§ PASSAGE PROVIDED
.....
But the director also confesses that she'd love it if Fincher never saw those references with his own eyes. "Part of me hopes he doesn't see Bottoms," Seligman says with a laugh. "I hope he just hears about the movie and is like, 'Cool.'"

Of course, if Fincher does nab a ticket over the film's opening weekend — maybe even on National Cinema Day — he's guaranteed a bloody good time. Bottoms has been delighting preview audiences since it premiered at the SXSW Film Festival in March with its wild mixture of Heathers-style dark comedy, Not Another Teen Movie-style broad slapstick and, of course, Fincher-style violence. Bottoms follows high school seniors PJ and Josie (played by Sennott and The Bear breakout star Ayo Edebiri), two queer best friends who start their school's very first all-female fight club as a way to spend time with their respective cheerleader crushes, Brittany (Kaia Gerber) and Isabel (Havana Rose Liu).

"It's the kind of movie the younger me wishes I could have had in high school," says the openly queer director, whose actual high school years coincided with the release of milquetoast mainstream teen fare like Monte Carlo and The Last Song where queer characters and themes were kept to the margins if they were represented at all. But Seligman also remembers how a movie like Karyn Kusama's 2009 flop-turned-Gen Z favorite Jennifer's Body would come along ever now and then and rock her world.

"That was the first time I remember seeing a queer kiss in a teen movie, and I was like 'Woah,'" Seligman says, adding that the lip-lock between Megan Fox and Amanda Seyfried in Jennifer's Body has aged better than the Sarah Michelle Gellar-Selma Blair kiss from that seminal millennial queer text Cruel Intentions. "Anytime two women were kissing onscreen, they were being objectified and sexualized through a male gaze," the director remembers of the Cruel Intentions era. "The fact that Jennifer's Body was directed by Karyn Kusama made it feel more intentional for me."
.....
§ INFORMATION SUPPLIED
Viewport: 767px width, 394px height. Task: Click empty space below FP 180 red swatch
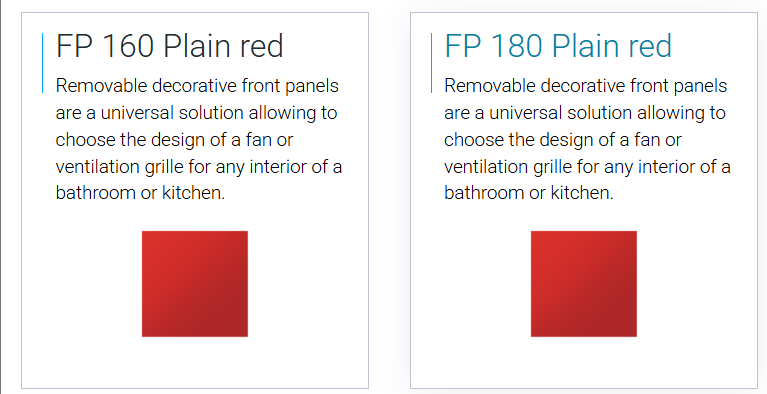click(584, 362)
.....
§ SET EXERCISE 1
Write out the passage on Bottoms between "Of course, if" and "(Havana Rose Liu).", inclusive.
§ SET EXERCISE 2
Extend the passage on Bottoms from the point where it stops.
The material plays no role here.

§ WRITTEN REPLY 1
Of course, if Fincher does nab a ticket over the film's opening weekend — maybe even on National Cinema Day — he's guaranteed a bloody good time. Bottoms has been delighting preview audiences since it premiered at the SXSW Film Festival in March with its wild mixture of Heathers-style dark comedy, Not Another Teen Movie-style broad slapstick and, of course, Fincher-style violence. Bottoms follows high school seniors PJ and Josie (played by Sennott and The Bear breakout star Ayo Edebiri), two queer best friends who start their school's very first all-female fight club as a way to spend time with their respective cheerleader crushes, Brittany (Kaia Gerber) and Isabel (Havana Rose Liu).

§ WRITTEN REPLY 2
Edebiri, Emma Seligman and Sennott, on the set of Bottoms. (Patti Perret/©United Artists Releasing/Courtesy Everett Collection)
Edebiri, Emma Seligman and Sennott, on the set of Bottoms. (Patti Perret/©United Artists Releasing/Courtesy Everett Collection)

Seligman's formative brush with Jennifer's Body very much informs how she directs the queer kissing scenes in Bottoms. "Our reference points for those scenes were more romantic and less sexual," she explains. "Rachel and I always asked, 'How does this help the story?' We wanted the scenes to feel earned and motivated by the character's desires and make sure the actors feel super comfortable with physical intimacy and believe their character are excited to make out. Otherwise, it doesn't make sense."

Seligman also felt it didn't make sense for the girl-vs.-girl fights in Bottoms to resemble the blood-free violence that dominates comic book movies or the highly stylized R-rated action popularized by John Wick and Atomic Blonde. "I wanted it to feel real and gory, like they're not good at fighting," the director says, pointing to movies like Kick-Ass as complementary creative cornerstones to Fight Club. "The blood and gore in those movies feel really authentic, and I didn't want to be afraid of having these girls actually look like they were fighting each other."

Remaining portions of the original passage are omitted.